MUCH OF THE MARITIMES LIES IN economic ruins. In May, a Conference Board of Canada report gave New Brunswick and Nova Scotia a “D” grade for economic performance. Things seem to go from bad to worse.
One response to the economic crisis is to hang on desperately to dying legacy industries. The Northern Pulp Mill in Pictou County, N.S., dramatically exceeds emission limits for noxious chemicals, but the government dithers about what to do, knowing that hundreds of jobs will be lost if the mill is shut down.
And, faced with a collapsing tourist industry in the southwestern part of the province, the same government revived the Yarmouth ferry this year by lending money to the ferry’s independent operator, only to see monies that were supposed to last seven years disappear in two months as hoped-for passengers failed to show up.
Another approach to the fiscal calamity is to propose “magic bullet” solutions with a fairy-tale quality. Can the abandoned Bowater mill in Nova Scotia’s Queens County be used to develop a new method of storing energy using compressed air, a method invented and promoted by a 27-year-old PhD dropout?

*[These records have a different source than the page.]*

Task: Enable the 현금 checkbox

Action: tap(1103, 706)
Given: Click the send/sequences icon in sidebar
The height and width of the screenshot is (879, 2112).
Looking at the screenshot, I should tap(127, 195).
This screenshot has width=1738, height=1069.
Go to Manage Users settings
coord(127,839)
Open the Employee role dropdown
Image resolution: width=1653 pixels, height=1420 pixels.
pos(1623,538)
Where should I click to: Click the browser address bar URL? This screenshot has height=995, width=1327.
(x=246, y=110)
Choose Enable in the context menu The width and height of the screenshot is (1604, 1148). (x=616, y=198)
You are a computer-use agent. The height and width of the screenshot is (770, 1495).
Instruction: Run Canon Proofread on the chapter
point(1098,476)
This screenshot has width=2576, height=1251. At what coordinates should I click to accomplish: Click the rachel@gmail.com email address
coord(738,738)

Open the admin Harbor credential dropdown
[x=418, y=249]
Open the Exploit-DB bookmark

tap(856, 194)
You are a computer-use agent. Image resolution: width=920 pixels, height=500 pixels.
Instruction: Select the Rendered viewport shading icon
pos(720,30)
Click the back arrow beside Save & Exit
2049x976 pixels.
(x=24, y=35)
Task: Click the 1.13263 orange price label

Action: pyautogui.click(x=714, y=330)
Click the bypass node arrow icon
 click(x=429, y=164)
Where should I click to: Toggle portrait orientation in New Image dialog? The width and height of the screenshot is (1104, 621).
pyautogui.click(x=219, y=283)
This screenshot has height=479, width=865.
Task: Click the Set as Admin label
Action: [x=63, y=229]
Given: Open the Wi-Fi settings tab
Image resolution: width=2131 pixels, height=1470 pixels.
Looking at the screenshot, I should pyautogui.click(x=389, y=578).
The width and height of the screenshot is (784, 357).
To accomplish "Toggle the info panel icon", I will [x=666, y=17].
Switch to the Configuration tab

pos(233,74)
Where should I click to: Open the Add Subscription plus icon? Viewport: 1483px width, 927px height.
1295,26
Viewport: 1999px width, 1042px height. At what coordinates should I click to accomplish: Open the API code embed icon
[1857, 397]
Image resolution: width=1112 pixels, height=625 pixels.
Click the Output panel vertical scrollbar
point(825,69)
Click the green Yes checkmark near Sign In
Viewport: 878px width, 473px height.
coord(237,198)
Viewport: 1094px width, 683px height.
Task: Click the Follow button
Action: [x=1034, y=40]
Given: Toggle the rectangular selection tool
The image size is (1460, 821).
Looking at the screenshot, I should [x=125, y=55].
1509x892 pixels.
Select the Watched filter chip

Meanwhile, a low-tech and unglamorous answer to this huge problem is largely being ignored. Toronto’s Bay Street and other Canadian professional and financial centres are jammed with support staff. These employees are unhappy. They can barely afford decent housing. They face backbreaking commutes from far-off suburbs. They experience only the disadvantages of a big city – traffic, congestion, noise and a lack of civility. They don’t go to the opera. Their employers are unhappy as well, because support staff are working in very expensive office real estate, increasing overhead that otherwise would be profit for proprietors.
In an age of modern communications, many employees can work anywhere. A back office could just as easily be in Liverpool, N.S., as on Bay Street or Howe Street. Accounting clerks, paralegals, reviewers of documents, keepers of records, doers of due diligence, processors of words – all of them could do their work in a country town. An office in such a place would cost a fraction of an establishment in a big city. Employees could live a 10-minute walk from work in a spacious house that costs far less than a row house in Whitby, Ont. In the summertime, these workers could go fishing or sailing after work. Everyone – employee and employer alike – would be happy.
One Toronto law firm, Torys LLP, has adopted a version of this idea. In October, that firm will open a legal-services centre in Halifax to provide “essential corporate services, including due diligence, contract review and corporate reorganization.” The centre will be staffed with junior lawyers and, the firm insists, it will be an “innovation incubator” and not a back office. Torys says the centre will be more than a place it can send Bay Street work to be done more cheaply. But, despite the rhetoric, cutting costs has to be a major subtext.
Call it “nearshoring” or “insourcing” or whatever you like. This strategy seems to be a much better way to tackle economic and employment woes than maintaining an antiquated pulp mill spewing particulates into the atmosphere.